*** Begin section ***

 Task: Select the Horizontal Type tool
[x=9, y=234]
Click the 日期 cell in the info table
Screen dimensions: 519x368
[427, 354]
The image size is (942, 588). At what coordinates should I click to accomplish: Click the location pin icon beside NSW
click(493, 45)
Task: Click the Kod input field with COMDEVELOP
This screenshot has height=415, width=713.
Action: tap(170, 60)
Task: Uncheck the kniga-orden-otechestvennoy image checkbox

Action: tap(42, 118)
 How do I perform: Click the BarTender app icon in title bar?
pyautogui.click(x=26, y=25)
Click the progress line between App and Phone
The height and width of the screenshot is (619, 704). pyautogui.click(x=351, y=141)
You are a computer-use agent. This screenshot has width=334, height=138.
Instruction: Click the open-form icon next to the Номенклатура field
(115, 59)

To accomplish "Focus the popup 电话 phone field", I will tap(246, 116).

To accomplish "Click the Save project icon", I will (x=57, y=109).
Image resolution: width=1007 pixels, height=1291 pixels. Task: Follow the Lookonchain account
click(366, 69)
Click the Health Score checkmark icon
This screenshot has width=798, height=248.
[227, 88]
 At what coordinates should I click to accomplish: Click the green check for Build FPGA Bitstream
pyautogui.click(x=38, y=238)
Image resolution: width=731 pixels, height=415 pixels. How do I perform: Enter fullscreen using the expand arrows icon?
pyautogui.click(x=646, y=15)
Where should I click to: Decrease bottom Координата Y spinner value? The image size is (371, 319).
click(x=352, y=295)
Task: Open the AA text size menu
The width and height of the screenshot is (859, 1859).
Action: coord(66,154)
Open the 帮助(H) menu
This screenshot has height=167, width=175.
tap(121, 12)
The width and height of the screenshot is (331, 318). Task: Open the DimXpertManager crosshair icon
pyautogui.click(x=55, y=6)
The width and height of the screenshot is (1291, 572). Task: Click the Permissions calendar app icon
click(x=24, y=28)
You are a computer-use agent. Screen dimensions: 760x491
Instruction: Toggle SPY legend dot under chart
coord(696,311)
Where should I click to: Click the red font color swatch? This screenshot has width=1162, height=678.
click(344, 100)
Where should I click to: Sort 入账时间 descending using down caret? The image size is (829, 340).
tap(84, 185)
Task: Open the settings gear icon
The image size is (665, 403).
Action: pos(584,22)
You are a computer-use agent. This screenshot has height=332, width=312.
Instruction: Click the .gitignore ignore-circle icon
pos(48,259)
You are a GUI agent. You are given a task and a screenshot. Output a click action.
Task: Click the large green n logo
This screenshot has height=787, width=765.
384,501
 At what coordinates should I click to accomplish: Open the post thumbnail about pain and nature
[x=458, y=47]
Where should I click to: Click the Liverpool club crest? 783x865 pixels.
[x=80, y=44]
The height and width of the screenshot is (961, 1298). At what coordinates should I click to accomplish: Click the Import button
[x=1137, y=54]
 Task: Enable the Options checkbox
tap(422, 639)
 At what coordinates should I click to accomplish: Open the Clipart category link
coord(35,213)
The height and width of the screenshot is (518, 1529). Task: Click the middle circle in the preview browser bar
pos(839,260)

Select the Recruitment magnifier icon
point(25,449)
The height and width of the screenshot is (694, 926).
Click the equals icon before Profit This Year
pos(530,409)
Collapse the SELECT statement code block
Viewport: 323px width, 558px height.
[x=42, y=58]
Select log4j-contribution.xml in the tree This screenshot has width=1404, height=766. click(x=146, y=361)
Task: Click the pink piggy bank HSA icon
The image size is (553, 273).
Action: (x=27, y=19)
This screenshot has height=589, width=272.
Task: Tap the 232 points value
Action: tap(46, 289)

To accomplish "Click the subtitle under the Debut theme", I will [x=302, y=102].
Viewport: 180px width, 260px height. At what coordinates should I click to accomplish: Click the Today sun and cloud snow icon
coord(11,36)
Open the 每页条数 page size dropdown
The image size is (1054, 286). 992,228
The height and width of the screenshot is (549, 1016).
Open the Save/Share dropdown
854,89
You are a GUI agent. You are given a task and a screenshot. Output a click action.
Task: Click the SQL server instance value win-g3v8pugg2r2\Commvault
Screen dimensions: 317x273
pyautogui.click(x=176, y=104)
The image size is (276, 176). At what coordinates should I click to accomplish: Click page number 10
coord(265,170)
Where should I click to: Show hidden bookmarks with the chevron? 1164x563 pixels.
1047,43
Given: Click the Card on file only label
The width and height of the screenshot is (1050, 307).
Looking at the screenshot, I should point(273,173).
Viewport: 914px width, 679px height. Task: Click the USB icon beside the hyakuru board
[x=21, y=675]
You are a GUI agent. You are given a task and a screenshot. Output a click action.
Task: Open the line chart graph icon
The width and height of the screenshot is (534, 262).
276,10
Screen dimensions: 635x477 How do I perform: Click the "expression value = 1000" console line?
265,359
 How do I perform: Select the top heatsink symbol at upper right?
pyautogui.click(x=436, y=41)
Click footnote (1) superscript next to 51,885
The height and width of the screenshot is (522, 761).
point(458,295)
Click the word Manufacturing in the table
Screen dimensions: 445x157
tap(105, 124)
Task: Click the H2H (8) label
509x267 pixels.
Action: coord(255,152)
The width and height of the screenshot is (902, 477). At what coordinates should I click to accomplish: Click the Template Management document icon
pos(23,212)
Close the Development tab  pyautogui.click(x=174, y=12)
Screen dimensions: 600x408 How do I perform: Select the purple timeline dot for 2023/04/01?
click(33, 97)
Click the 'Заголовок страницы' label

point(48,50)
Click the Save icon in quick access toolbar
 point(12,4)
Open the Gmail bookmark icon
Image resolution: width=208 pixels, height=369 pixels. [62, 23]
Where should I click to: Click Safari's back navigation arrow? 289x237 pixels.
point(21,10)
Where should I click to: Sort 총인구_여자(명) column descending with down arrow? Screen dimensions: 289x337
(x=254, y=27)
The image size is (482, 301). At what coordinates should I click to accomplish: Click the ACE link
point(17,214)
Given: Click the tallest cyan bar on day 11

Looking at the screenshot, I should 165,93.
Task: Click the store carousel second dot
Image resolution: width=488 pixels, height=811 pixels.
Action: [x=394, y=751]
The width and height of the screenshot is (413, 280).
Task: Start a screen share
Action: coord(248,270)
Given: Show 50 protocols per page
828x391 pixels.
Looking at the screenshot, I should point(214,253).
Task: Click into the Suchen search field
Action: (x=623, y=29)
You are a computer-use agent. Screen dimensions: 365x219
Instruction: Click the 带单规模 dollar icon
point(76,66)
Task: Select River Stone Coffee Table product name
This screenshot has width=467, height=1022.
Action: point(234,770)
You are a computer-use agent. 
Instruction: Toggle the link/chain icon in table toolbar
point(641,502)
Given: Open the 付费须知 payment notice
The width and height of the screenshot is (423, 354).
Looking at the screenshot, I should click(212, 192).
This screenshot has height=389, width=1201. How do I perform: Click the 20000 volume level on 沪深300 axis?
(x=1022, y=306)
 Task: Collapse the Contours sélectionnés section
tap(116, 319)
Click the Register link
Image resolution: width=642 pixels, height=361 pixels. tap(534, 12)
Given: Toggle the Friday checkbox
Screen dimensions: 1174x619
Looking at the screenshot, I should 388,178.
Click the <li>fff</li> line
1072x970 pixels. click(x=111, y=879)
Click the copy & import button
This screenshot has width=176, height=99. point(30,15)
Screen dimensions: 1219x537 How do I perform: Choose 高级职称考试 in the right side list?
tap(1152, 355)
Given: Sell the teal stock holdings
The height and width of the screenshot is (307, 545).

*** End section ***

### Exercise objective
Each entry above should be repeated exactly, with no line left out.

### Solution to this task
 Task: Select the Horizontal Type tool
[x=9, y=234]
Click the 日期 cell in the info table
Screen dimensions: 519x368
[427, 354]
The image size is (942, 588). At what coordinates should I click to accomplish: Click the location pin icon beside NSW
click(493, 45)
Task: Click the Kod input field with COMDEVELOP
This screenshot has height=415, width=713.
Action: tap(170, 60)
Task: Uncheck the kniga-orden-otechestvennoy image checkbox

Action: tap(42, 118)
 How do I perform: Click the BarTender app icon in title bar?
pyautogui.click(x=26, y=25)
Click the progress line between App and Phone
The height and width of the screenshot is (619, 704). pyautogui.click(x=351, y=141)
You are a computer-use agent. This screenshot has width=334, height=138.
Instruction: Click the open-form icon next to the Номенклатура field
(115, 59)

To accomplish "Focus the popup 电话 phone field", I will tap(246, 116).

To accomplish "Click the Save project icon", I will (x=57, y=109).
Image resolution: width=1007 pixels, height=1291 pixels. Task: Follow the Lookonchain account
click(366, 69)
Click the Health Score checkmark icon
This screenshot has width=798, height=248.
[227, 88]
 At what coordinates should I click to accomplish: Click the green check for Build FPGA Bitstream
pyautogui.click(x=38, y=238)
Image resolution: width=731 pixels, height=415 pixels. How do I perform: Enter fullscreen using the expand arrows icon?
pyautogui.click(x=646, y=15)
Where should I click to: Decrease bottom Координата Y spinner value? The image size is (371, 319).
click(x=352, y=295)
Task: Open the AA text size menu
The width and height of the screenshot is (859, 1859).
Action: coord(66,154)
Open the 帮助(H) menu
This screenshot has height=167, width=175.
tap(121, 12)
The width and height of the screenshot is (331, 318). Task: Open the DimXpertManager crosshair icon
pyautogui.click(x=55, y=6)
The width and height of the screenshot is (1291, 572). Task: Click the Permissions calendar app icon
click(x=24, y=28)
You are a computer-use agent. Screen dimensions: 760x491
Instruction: Toggle SPY legend dot under chart
coord(696,311)
Where should I click to: Click the red font color swatch? This screenshot has width=1162, height=678.
click(344, 100)
Where should I click to: Sort 入账时间 descending using down caret? The image size is (829, 340).
tap(84, 185)
Task: Open the settings gear icon
The image size is (665, 403).
Action: pos(584,22)
You are a computer-use agent. This screenshot has height=332, width=312.
Instruction: Click the .gitignore ignore-circle icon
pos(48,259)
You are a GUI agent. You are given a task and a screenshot. Output a click action.
Task: Click the large green n logo
This screenshot has height=787, width=765.
384,501
 At what coordinates should I click to accomplish: Open the post thumbnail about pain and nature
[x=458, y=47]
Where should I click to: Click the Liverpool club crest? 783x865 pixels.
[x=80, y=44]
The height and width of the screenshot is (961, 1298). At what coordinates should I click to accomplish: Click the Import button
[x=1137, y=54]
 Task: Enable the Options checkbox
tap(422, 639)
 At what coordinates should I click to accomplish: Open the Clipart category link
coord(35,213)
The height and width of the screenshot is (518, 1529). Task: Click the middle circle in the preview browser bar
pos(839,260)

Select the Recruitment magnifier icon
point(25,449)
The height and width of the screenshot is (694, 926).
Click the equals icon before Profit This Year
pos(530,409)
Collapse the SELECT statement code block
Viewport: 323px width, 558px height.
[x=42, y=58]
Select log4j-contribution.xml in the tree This screenshot has width=1404, height=766. click(x=146, y=361)
Task: Click the pink piggy bank HSA icon
The image size is (553, 273).
Action: (x=27, y=19)
This screenshot has height=589, width=272.
Task: Tap the 232 points value
Action: tap(46, 289)

To accomplish "Click the subtitle under the Debut theme", I will [x=302, y=102].
Viewport: 180px width, 260px height. At what coordinates should I click to accomplish: Click the Today sun and cloud snow icon
coord(11,36)
Open the 每页条数 page size dropdown
The image size is (1054, 286). 992,228
The height and width of the screenshot is (549, 1016).
Open the Save/Share dropdown
854,89
You are a GUI agent. You are given a task and a screenshot. Output a click action.
Task: Click the SQL server instance value win-g3v8pugg2r2\Commvault
Screen dimensions: 317x273
pyautogui.click(x=176, y=104)
The image size is (276, 176). At what coordinates should I click to accomplish: Click page number 10
coord(265,170)
Where should I click to: Show hidden bookmarks with the chevron? 1164x563 pixels.
1047,43
Given: Click the Card on file only label
The width and height of the screenshot is (1050, 307).
Looking at the screenshot, I should point(273,173).
Viewport: 914px width, 679px height. Task: Click the USB icon beside the hyakuru board
[x=21, y=675]
You are a GUI agent. You are given a task and a screenshot. Output a click action.
Task: Open the line chart graph icon
The width and height of the screenshot is (534, 262).
276,10
Screen dimensions: 635x477 How do I perform: Click the "expression value = 1000" console line?
265,359
 How do I perform: Select the top heatsink symbol at upper right?
pyautogui.click(x=436, y=41)
Click footnote (1) superscript next to 51,885
The height and width of the screenshot is (522, 761).
point(458,295)
Click the word Manufacturing in the table
Screen dimensions: 445x157
tap(105, 124)
Task: Click the H2H (8) label
509x267 pixels.
Action: coord(255,152)
The width and height of the screenshot is (902, 477). At what coordinates should I click to accomplish: Click the Template Management document icon
pos(23,212)
Close the Development tab  pyautogui.click(x=174, y=12)
Screen dimensions: 600x408 How do I perform: Select the purple timeline dot for 2023/04/01?
click(33, 97)
Click the 'Заголовок страницы' label

point(48,50)
Click the Save icon in quick access toolbar
 point(12,4)
Open the Gmail bookmark icon
Image resolution: width=208 pixels, height=369 pixels. [62, 23]
Where should I click to: Click Safari's back navigation arrow? 289x237 pixels.
point(21,10)
Where should I click to: Sort 총인구_여자(명) column descending with down arrow? Screen dimensions: 289x337
(x=254, y=27)
The image size is (482, 301). At what coordinates should I click to accomplish: Click the ACE link
point(17,214)
Given: Click the tallest cyan bar on day 11

Looking at the screenshot, I should 165,93.
Task: Click the store carousel second dot
Image resolution: width=488 pixels, height=811 pixels.
Action: [x=394, y=751]
The width and height of the screenshot is (413, 280).
Task: Start a screen share
Action: coord(248,270)
Given: Show 50 protocols per page
828x391 pixels.
Looking at the screenshot, I should point(214,253).
Task: Click into the Suchen search field
Action: (x=623, y=29)
You are a computer-use agent. Screen dimensions: 365x219
Instruction: Click the 带单规模 dollar icon
point(76,66)
Task: Select River Stone Coffee Table product name
This screenshot has width=467, height=1022.
Action: point(234,770)
You are a computer-use agent. 
Instruction: Toggle the link/chain icon in table toolbar
point(641,502)
Given: Open the 付费须知 payment notice
The width and height of the screenshot is (423, 354).
Looking at the screenshot, I should click(212, 192).
This screenshot has height=389, width=1201. How do I perform: Click the 20000 volume level on 沪深300 axis?
(x=1022, y=306)
 Task: Collapse the Contours sélectionnés section
tap(116, 319)
Click the Register link
Image resolution: width=642 pixels, height=361 pixels. tap(534, 12)
Given: Toggle the Friday checkbox
Screen dimensions: 1174x619
Looking at the screenshot, I should 388,178.
Click the <li>fff</li> line
1072x970 pixels. click(x=111, y=879)
Click the copy & import button
This screenshot has width=176, height=99. point(30,15)
Screen dimensions: 1219x537 How do I perform: Choose 高级职称考试 in the right side list?
tap(1152, 355)
Given: Sell the teal stock holdings
The height and width of the screenshot is (307, 545).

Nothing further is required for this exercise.